This Thanksgiving I have much to be thankful for. I have amazing parents; five sisters who’ve supplied me with loads and loads of fantastic nieces and nephews; wonderful in-laws; and terrific friends. I have my health. I have a job. I have a nice house. I have a car that runs well. And I have the best memories of the best husband in the whole wide world.
But there’s a special group of people that I want to thank today, because they have been such good friends to me for many years, even though I’ve never met them.
Yes, I want to say thank you to my “make believe” friends. They’re a special group of people whom I’ve only ever met online—mostly through online forums for expats and repats or linguist snobs.
From the start, these friends have been good friends. Yes, our relationships are not typical and, yes, our relationships are not fully-formed, but some of those forum-folks are just amazing! We have so much in common yet we’re so very different.
There are teachers and airplane engineers; flight attendants and professional athletes; book editors and web designers; unemployed bums and retirees. They’re rich; they’re poor. They’re well-educated; they’re high school drop-outs. They’re married and moms and dads; they’re habitually single and childless.
We have nothing in common and everything in common all at once.
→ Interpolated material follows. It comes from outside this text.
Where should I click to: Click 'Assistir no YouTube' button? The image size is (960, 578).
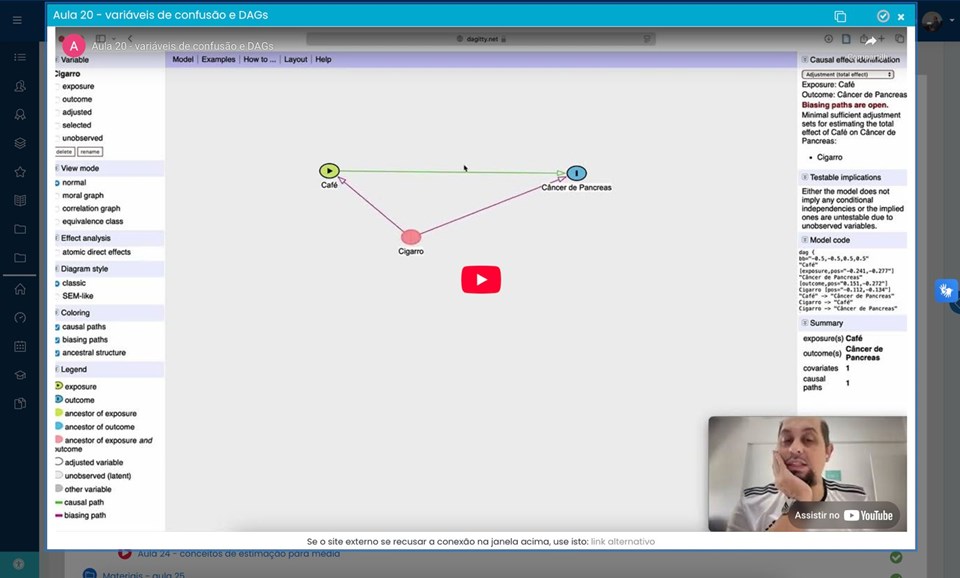[x=844, y=515]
But I’m not thankful for those traits or those commonalities. I’m thankful for that subset of my forum friends who are real friends, too. Many of us found our way to FaceBook from our forums and have regular contact there. We read each others’ blogs. We review each others’ resumes. We help each other with anything we can.
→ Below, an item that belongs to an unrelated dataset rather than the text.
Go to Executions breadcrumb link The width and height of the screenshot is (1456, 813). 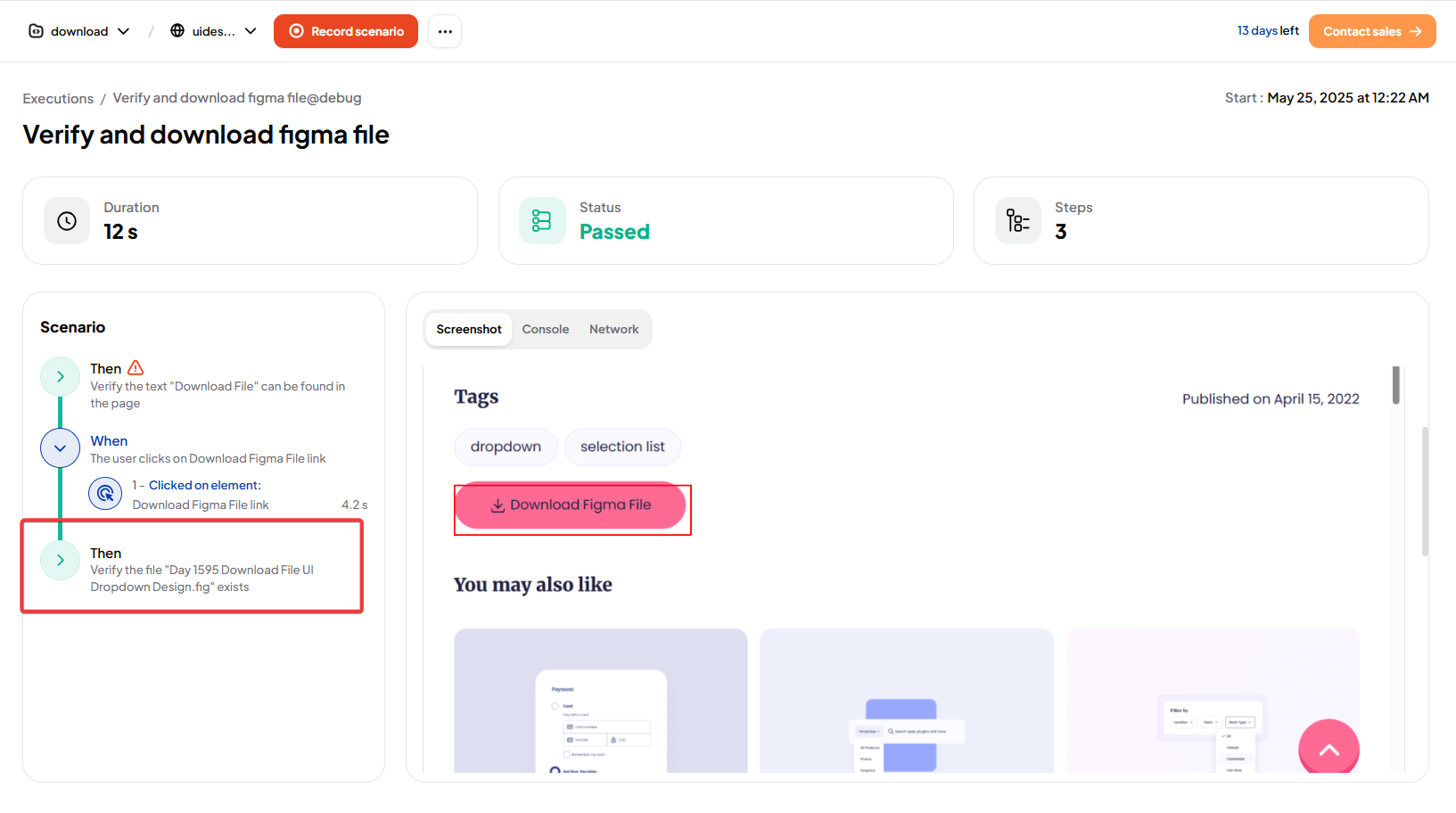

Long before Paul died they were there. But what has meant the most to me is that the moment my sister sent an email about Paul’s death to the group on my behalf, their love and support started to flow in. And it hasn’t stopped.
This group of make believe friends are there for me every day. They cheer for me. They root for me. They care for me. And they support me. Emails, text messages, phone calls, Skype and FaceBook chats, real cards and real letters in the post. All from people I’ve never met.
I try to tell them when replying to posts and emails how much they mean to me, but this is my public announcement of that fact.
To my amazing “make believe” friends: You’ve all meant so much to me over the years and I honestly don’t know how well I would have fared without your love and support.
Thank you, my “make believe” friends! And have an amazingly happy Thanksgiving!!